MILAN, June 5 (Reuters) – UniCredit <CRDI.MI> Chief Government Andrea Orcel mentioned on Monday he could be “positively up for extra,” when requested about whether or not he would search a brand new mandate on the helm of the Italian financial institution.
The previous UBS funding banking chief began in April 2021, and in December that 12 months he introduced his ‘UniCredit Unlocked’ technique for Italy’s solely lender regulators deem of world relevance.
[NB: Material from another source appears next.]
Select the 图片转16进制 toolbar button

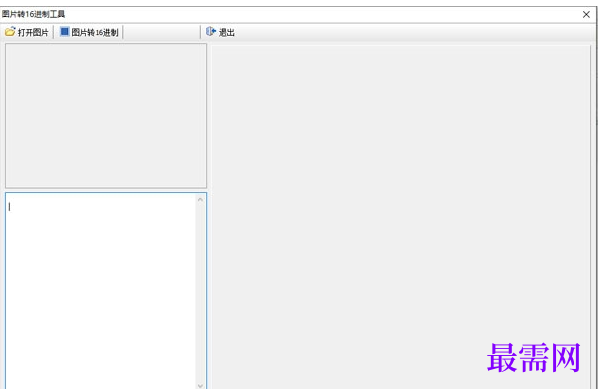tap(89, 32)
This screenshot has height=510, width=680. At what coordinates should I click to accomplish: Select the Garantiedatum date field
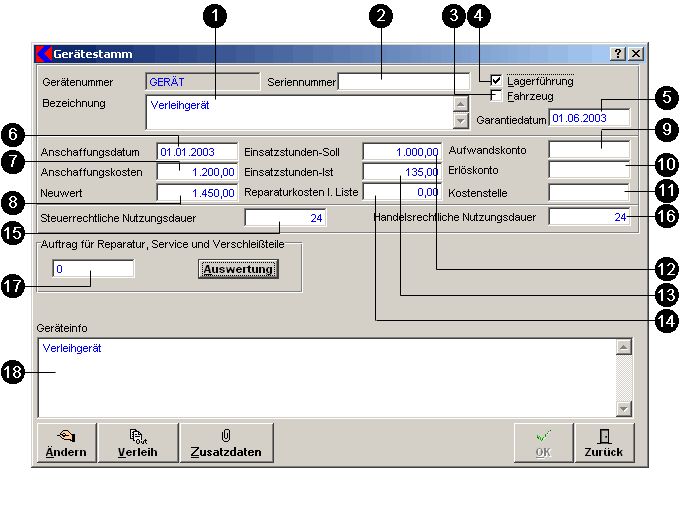pos(590,120)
He comes up for renewal in spring 2024.
“I really like my job, I really like UniCredit,” he informed a Bloomberg convention in Milan, including he thought his work on the Italian financial institution was not performed.
“UniCredit Unlocked has so much additional to go, if buyers and shareholders will vote me I am positively up for extra,” he added.
Orcel mentioned UniCredit was investing closely to strengthen revenue from fee-yielding companies, in order to scale back its nonetheless extreme reliance on internet curiosity revenue (NII) – the hole from charges charged on loans and people paid to boost funds.
Like different European banks that shortly raised the price of credit score for purchasers as official charges rose, whereas failing to regulate returns for depositors, UniCredit has reaped document earnings in current quarters due to the NII increase.
“We are able to value our deposits higher as a result of there’s a flight to high quality,” he mentioned.
Nonetheless, the scenario has began altering within the second quarter as larger charges have filtered by way of to depositors.
“The so referred to as ‘go by way of’ will enhance and that may create a headwind for banks,” Orcel mentioned.
To arrange for the challenges forward, that are prone to embody an increase in troubled loans from the second half of subsequent 12 months, UniCredit is targeted on reducing prices, Orcel mentioned, a job made tougher by excessive inflation.
“With the charges, the prices, we really feel our gross working margin will proceed rising … We’re comparatively assured that subsequent 12 months we’ll no less than be in step with this 12 months.”